The true measure of David Beckham’s football abilities has been in contention, here is why he is overrated.
Controversial journalist, Piers Morgan labelled David Beckham “overrated” in a Twitter rant that has been opposed by many.
And even though admittedly Piers Morgan is wrong about a lot of things, he might have a point about the ‘legendary’ ex-England international and Manchester United superstar.
The general perception (well, not everyone but it does feel like the majority) of David Beckham is that he was a fantastic footballer, up there with the very best of his era.
He scored 127 goals and 211 assists in his career, when he played predominantly as either a right or central midfielder for some of the biggest teams in the world.
Apart from the English national team, Beckham starred for Manchester United, Real Madrid, AC Milan and even PSG towards the end of his career.
Judging by the level of clubs he represented, David Beckham was clearly a good player famed particularly for his supreme set-piece taking ability.
David Beckham was one of the best free-kick takers of his generation and often the set-piece specialist on every team he played, which says a lot about his abilities.
Beckham was teammates with Steven Gerrard, Frank Lampard, Wayne Rooney, Roberto Carlos, Luis Figo, Zinedine Zidane, Ronaldinho, Andrea Pirlo, Zlatan Ibrahimovic and other world-class free-kick takers, but he was still more often than not the free-kick taker.
While all of the above is true, David Beckham’s supreme technique with set-pieces does not account for the rest of the flaws in his game.
The term “overrated” here does not mean he was not good because that would be a straight-up lie.
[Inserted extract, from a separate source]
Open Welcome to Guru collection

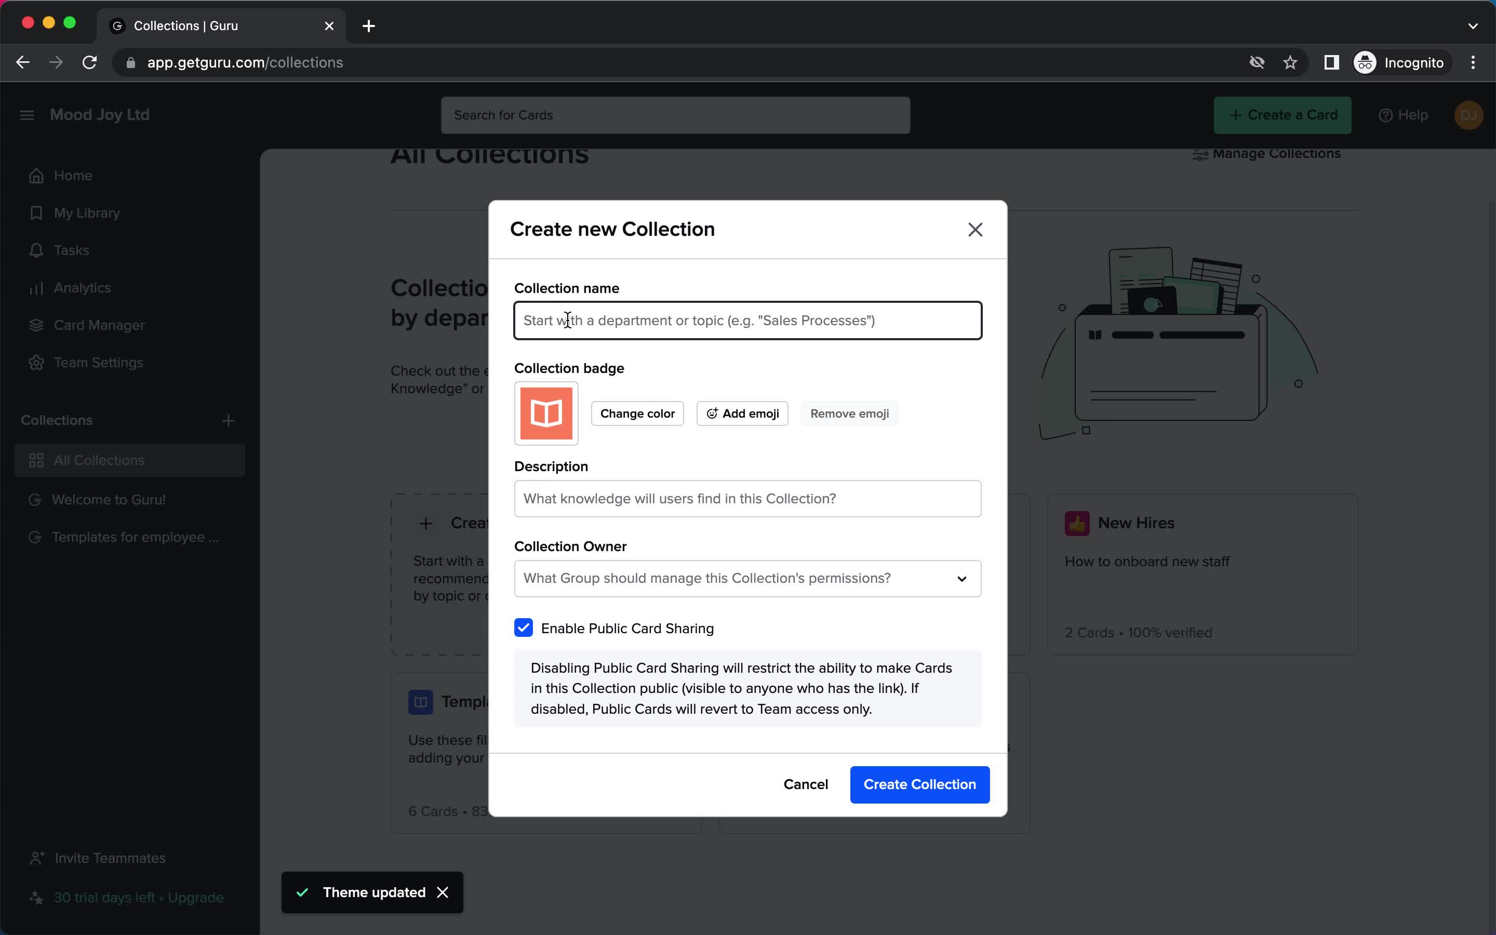108,498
It just addresses the overall mystique attached to Beckham’s career.
The justified hype for his set-piece abilities appeared to have been translated to other parts of his game, which makes him look better in hindsight than he actually was.
Beckham did not particularly excel in one position which is why managers often experimented with him in multiple positions. He did not have the energy required of a central midfielder nor the raw pace of a wide man.
That is not to say he was slow, but how does a player who did not particularly excel at the core requirements of his position get tagged as an all-time great?
At some point, all Beckham offered to teams was his technique with passes and set-pieces, which in itself is enough for most good players, let alone all-time greats.